Issue 7935/integrate httpclient to bulk job creation and status update #38685

maxi297 · 2024-05-27T20:17:45Z

What

Partially address https://github.com/airbytehq/airbyte-internal-issues/issues/7935 (the bulk creation and status update part)

How

By:

Moving the HTTP query for bulk job creation outside the stream
By using the HttpClient to perform bulk creation and status update requests
By assuming all other HTTP response will be handled as part of the current code

Review guide

Removing the query from base_stream: airbyte-integrations/connectors/source-shopify/source_shopify/streams/base_streams.py While doing that, I also took the opportunity to align stream_slices with what cursors in the CDK do so that when we will standardize, there will be this thing less to do
Adding the query as part of the bulk: airbyte-integrations/connectors/source-shopify/source_shopify/shopify_graphql/bulk/job.py

User Impact

The connector should be resilient following this change as TRANSIENT_EXCEPTIONS will be retried (see the updated test in airbyte-integrations/connectors/source-shopify/unit_tests/integration/test_bulk_stream.py). Apart from that, we expect no behavior change.
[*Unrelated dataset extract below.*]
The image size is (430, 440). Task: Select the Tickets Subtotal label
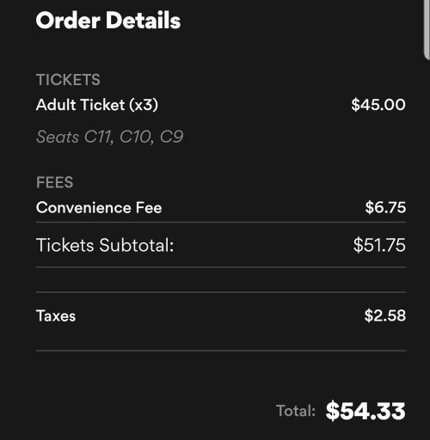[105, 245]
This will also add retries on 429 + 5XX errors which will affect not only bulk job creation and status update but also access scope (see #38678)
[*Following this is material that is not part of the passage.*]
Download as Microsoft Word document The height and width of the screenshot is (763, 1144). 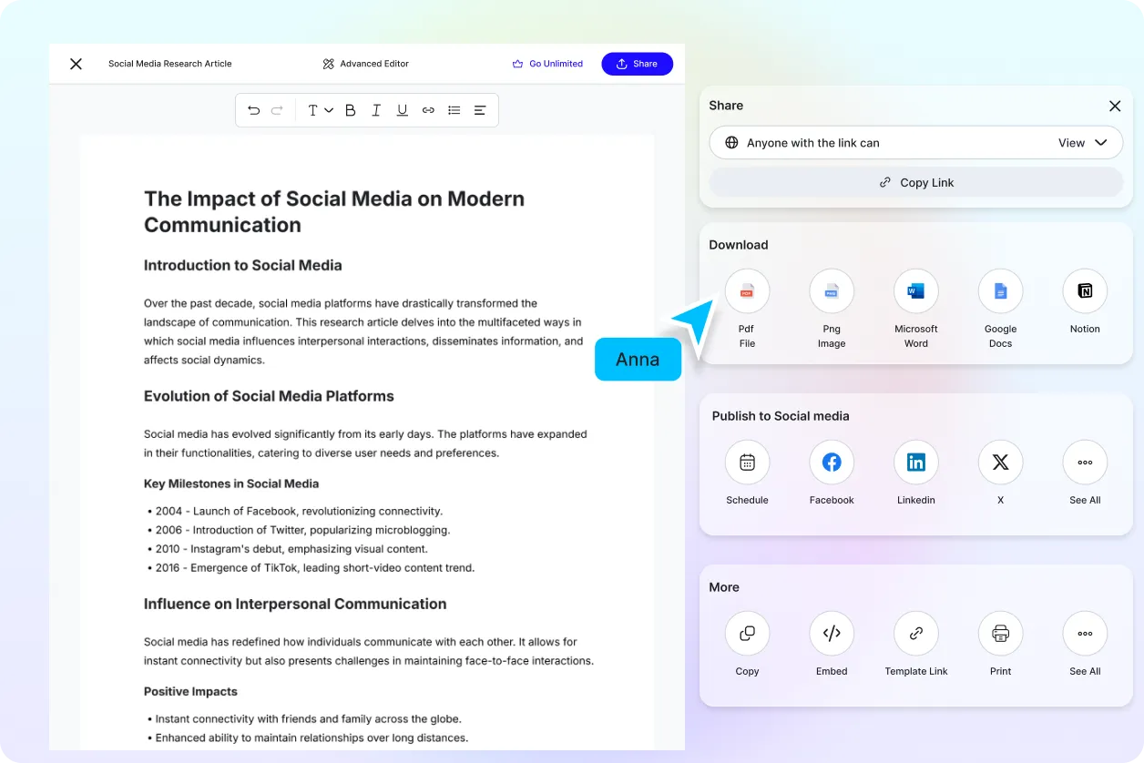[x=916, y=291]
Can this PR be safely reverted and rolled back?

YES 💚
NO ❌

TODO

Migrate the deletion and getting results to HttpClient
Ensure that all error handling that is re-usable is in the ShopifyErrorHandler

… status update

vercel · 2024-05-27T20:17:49Z

The latest updates on your projects. Learn more about Vercel for Git ↗︎

1 Ignored Deployment

Name	Status	Preview	Comments	Updated (UTC)
airbyte-docs	⬜️ Ignored (Inspect)	Visit Preview		Jun 5, 2024 1:19pm

maxi297 · 2024-05-27T20:25:33Z

airbyte-integrations/connectors/source-shopify/source_shopify/http_request.py

-                return ErrorResolution(ResponseAction.IGNORE, None, None)
+                return _NO_ERROR_RESOLUTION
+
+            if response.status_code == 429 or response.status_code >= 500:


This behavior was part of the HttpStream which was used for bulk job creation requests. Hence, I moved the logic here so that it applies to all the HTTP requests performed by HttpClient

...yte-integrations/connectors/source-shopify/source_shopify/shopify_graphql/bulk/exceptions.py

maxi297 · 2024-05-27T20:28:44Z

airbyte-integrations/connectors/source-shopify/source_shopify/shopify_graphql/bulk/job.py

 from requests.exceptions import JSONDecodeError
 from source_shopify.utils import ApiTypeEnum
 from source_shopify.utils import ShopifyRateLimiter as limiter

+from ...http_request import ShopifyErrorHandler


Is there a reason why we use relative import here instead of source_shopify.http_request?

Who should answer this question?

I don't know but I haven't encountered any issue associated to this. It just felt odd that we do that here while we use fully qualified import elsewhere

Currently, there is no such import (for master), i believe this one was added by you, with this change, if not, please attach the related PR that implemented this line, because i'm confused)

airbyte-integrations/connectors/source-shopify/source_shopify/shopify_graphql/bulk/job.py

bazarnov · 2024-05-28T10:26:15Z

airbyte-integrations/connectors/source-shopify/source_shopify/http_request.py

@@ -21,6 +21,8 @@
    exceptions.SSLError,
 ) + RESPONSE_CONSUMPTION_EXCEPTIONS

+_NO_ERROR_RESOLUTION = ErrorResolution(ResponseAction.SUCCESS, None, None)


Can we add the comment about this, what it stands for and what is the parrent used?

bazarnov · 2024-05-28T10:35:36Z

This change makes sense to me, but I'm concerned about the CAT tests. @maxi297, please take a look. It seems like the API Password expired or something happened in between the reading cycle.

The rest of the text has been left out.